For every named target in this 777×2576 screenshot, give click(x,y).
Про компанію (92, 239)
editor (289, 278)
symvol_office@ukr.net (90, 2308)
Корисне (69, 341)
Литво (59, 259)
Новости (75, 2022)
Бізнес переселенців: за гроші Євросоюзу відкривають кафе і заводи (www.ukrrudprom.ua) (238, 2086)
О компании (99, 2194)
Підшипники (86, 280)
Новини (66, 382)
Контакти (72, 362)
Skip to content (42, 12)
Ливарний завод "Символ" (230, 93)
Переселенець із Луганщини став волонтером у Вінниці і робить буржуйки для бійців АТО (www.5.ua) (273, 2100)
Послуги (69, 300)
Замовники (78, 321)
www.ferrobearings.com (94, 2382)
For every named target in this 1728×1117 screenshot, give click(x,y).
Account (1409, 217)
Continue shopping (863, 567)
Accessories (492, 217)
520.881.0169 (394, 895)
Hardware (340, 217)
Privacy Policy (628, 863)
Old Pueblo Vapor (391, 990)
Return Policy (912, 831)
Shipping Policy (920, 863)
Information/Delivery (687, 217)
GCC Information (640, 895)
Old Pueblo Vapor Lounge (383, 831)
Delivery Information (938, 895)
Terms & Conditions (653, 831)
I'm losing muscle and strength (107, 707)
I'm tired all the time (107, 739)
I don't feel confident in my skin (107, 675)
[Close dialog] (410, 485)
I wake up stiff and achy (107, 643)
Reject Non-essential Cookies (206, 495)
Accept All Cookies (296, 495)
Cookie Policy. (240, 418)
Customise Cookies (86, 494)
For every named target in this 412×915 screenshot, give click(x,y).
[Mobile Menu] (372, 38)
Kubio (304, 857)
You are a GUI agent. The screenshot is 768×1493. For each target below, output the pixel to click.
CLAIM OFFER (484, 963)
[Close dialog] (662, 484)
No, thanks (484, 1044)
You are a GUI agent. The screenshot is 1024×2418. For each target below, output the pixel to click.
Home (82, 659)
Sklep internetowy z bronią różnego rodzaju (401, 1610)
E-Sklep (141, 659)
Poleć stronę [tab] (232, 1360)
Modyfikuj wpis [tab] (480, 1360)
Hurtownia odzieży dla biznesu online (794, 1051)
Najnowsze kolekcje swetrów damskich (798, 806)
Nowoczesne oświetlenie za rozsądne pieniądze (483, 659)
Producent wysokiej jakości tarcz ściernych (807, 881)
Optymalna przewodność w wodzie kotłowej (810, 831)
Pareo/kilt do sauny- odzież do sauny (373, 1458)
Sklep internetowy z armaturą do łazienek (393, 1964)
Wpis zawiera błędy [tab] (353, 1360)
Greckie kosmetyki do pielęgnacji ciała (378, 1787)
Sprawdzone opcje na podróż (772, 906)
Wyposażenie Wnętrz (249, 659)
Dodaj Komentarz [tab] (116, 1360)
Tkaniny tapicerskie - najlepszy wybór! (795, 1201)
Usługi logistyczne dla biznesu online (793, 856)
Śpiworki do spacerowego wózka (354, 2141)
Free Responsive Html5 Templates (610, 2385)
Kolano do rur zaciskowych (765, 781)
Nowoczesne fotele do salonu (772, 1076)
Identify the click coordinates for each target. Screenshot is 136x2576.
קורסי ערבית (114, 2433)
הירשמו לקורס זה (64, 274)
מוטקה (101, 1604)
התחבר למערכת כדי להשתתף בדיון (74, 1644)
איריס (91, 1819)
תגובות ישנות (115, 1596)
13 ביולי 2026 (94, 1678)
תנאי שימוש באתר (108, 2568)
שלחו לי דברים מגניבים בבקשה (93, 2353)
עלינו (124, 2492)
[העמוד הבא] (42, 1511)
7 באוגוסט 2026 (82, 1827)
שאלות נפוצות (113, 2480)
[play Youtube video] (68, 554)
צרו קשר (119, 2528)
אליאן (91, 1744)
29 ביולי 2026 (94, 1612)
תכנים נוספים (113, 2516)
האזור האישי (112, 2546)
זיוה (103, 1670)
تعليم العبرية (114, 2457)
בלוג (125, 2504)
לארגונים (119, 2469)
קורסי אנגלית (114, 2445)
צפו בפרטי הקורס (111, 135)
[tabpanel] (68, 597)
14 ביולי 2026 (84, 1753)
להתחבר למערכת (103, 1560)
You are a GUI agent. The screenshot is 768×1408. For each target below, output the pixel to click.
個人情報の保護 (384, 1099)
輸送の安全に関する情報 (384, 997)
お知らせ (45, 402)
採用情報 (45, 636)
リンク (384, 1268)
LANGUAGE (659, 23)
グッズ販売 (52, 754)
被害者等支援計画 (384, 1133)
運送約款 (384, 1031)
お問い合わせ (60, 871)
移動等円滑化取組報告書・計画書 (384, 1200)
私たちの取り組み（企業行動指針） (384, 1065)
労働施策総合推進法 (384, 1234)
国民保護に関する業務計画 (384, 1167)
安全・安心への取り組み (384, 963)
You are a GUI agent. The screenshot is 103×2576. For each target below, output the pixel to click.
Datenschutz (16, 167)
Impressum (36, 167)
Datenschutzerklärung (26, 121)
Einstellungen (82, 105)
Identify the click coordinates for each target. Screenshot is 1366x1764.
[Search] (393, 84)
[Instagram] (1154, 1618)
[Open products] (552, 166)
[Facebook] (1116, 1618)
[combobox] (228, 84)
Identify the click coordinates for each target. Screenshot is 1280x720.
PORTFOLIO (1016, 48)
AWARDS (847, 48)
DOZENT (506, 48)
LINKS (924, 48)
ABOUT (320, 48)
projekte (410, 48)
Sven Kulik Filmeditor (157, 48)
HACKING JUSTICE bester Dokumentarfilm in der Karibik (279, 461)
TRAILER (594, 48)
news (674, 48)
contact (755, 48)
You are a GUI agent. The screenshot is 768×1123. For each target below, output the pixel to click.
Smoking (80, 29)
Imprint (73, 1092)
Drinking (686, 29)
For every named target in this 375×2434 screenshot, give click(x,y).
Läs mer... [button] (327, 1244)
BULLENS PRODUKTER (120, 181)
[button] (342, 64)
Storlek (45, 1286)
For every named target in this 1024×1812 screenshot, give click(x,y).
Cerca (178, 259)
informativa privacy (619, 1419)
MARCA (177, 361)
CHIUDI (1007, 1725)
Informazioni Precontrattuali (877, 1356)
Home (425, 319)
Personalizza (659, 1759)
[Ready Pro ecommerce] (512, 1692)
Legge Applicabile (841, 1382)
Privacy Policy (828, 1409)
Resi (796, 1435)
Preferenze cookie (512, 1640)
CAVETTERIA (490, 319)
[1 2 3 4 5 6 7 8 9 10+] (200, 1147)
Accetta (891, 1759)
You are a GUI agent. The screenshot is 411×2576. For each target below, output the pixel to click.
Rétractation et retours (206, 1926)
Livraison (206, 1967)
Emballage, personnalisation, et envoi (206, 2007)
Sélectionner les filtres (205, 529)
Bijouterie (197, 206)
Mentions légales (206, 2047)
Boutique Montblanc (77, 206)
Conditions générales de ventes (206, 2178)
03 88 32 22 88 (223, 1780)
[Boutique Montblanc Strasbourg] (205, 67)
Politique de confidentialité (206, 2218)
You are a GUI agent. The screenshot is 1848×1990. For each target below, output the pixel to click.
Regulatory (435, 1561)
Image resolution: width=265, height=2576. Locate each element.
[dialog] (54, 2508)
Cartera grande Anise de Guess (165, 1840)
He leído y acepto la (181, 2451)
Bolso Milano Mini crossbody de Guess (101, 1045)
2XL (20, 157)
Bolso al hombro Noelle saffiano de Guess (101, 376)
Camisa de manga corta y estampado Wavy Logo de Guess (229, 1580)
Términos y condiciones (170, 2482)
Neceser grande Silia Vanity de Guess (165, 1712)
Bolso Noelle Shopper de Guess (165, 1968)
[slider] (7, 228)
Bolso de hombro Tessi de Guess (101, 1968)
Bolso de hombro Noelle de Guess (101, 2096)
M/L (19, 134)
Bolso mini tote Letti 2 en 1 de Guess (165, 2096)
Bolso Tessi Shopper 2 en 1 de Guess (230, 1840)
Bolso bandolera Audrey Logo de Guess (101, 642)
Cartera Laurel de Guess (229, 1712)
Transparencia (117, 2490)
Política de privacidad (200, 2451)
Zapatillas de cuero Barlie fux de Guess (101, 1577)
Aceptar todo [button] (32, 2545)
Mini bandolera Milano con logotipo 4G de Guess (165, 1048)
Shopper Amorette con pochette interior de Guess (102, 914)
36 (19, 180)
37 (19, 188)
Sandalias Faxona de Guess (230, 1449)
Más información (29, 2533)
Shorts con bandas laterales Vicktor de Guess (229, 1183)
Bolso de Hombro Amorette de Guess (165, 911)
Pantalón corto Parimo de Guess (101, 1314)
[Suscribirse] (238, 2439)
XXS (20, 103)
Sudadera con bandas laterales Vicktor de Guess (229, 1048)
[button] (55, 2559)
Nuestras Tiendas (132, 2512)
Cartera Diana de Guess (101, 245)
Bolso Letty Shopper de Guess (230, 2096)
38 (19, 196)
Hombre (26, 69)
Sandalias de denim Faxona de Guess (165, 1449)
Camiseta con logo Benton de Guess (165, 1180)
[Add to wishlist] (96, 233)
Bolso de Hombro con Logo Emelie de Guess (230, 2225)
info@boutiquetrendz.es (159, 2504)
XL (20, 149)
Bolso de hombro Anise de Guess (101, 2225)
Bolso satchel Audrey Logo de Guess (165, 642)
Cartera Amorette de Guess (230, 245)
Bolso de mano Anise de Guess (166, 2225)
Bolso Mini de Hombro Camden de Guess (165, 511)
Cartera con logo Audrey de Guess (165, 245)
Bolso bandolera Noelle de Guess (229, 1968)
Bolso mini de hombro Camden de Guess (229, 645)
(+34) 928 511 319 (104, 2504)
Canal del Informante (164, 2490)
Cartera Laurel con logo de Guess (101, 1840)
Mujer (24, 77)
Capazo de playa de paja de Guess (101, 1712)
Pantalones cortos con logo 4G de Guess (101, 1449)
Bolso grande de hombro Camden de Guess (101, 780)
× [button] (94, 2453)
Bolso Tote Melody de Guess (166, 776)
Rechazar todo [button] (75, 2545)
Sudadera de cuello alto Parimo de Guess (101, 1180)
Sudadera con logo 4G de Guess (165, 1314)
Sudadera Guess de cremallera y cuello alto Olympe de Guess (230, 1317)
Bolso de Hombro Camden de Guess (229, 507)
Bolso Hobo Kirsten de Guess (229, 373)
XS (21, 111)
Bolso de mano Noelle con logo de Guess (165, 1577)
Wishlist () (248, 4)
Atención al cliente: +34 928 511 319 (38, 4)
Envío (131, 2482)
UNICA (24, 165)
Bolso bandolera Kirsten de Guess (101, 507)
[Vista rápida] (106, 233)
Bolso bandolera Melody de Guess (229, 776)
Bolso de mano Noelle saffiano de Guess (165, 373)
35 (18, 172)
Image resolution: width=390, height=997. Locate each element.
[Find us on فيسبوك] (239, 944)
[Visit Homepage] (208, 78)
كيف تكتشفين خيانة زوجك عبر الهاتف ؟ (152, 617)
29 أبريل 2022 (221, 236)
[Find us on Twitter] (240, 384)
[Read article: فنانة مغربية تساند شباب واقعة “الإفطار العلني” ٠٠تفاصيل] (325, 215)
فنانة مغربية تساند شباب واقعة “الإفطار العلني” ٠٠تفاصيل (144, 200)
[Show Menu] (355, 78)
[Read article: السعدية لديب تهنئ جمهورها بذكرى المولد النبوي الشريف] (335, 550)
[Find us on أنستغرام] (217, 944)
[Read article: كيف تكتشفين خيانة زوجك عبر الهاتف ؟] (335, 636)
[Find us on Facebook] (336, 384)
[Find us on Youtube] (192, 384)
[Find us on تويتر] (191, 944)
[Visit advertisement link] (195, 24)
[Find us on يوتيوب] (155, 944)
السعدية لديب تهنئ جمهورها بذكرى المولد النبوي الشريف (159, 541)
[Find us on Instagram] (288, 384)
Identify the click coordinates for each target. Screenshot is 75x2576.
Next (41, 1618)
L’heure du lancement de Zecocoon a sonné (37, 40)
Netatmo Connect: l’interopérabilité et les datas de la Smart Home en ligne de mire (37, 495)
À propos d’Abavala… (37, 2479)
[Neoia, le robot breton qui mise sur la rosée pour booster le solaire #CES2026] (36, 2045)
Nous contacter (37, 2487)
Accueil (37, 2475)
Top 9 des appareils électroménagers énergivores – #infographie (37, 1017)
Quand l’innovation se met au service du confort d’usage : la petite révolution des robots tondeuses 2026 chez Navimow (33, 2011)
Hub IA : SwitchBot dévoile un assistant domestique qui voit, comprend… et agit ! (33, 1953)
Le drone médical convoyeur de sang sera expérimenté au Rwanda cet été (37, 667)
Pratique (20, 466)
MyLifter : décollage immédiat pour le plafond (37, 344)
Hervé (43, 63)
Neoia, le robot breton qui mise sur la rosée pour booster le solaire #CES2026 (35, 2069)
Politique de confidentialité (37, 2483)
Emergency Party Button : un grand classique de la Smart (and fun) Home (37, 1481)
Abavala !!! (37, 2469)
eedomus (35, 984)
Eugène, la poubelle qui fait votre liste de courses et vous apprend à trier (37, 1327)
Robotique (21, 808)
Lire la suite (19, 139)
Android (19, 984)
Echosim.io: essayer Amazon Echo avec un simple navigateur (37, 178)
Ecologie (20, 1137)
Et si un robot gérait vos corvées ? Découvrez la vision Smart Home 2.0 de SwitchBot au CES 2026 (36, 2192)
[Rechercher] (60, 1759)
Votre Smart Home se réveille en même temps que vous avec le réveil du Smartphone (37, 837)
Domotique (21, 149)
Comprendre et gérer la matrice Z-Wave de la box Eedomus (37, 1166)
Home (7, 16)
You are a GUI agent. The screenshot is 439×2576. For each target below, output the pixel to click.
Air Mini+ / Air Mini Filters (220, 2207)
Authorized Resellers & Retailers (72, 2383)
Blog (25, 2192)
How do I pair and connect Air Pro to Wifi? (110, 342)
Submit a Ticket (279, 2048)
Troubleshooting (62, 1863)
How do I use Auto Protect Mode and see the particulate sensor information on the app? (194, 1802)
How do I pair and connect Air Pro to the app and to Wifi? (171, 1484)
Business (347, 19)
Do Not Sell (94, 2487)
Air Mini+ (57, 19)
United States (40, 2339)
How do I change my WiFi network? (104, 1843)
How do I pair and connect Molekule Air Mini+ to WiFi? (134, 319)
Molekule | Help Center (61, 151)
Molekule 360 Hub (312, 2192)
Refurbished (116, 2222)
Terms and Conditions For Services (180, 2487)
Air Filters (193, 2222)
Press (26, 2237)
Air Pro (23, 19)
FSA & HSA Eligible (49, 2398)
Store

......

Filter the listing so that only lines holding the word "alto" remain, and copy those lines.

Sudadera de cuello alto Parimo de Guess (101, 1180)
Sudadera Guess de cremallera y cuello alto Olympe de Guess (230, 1317)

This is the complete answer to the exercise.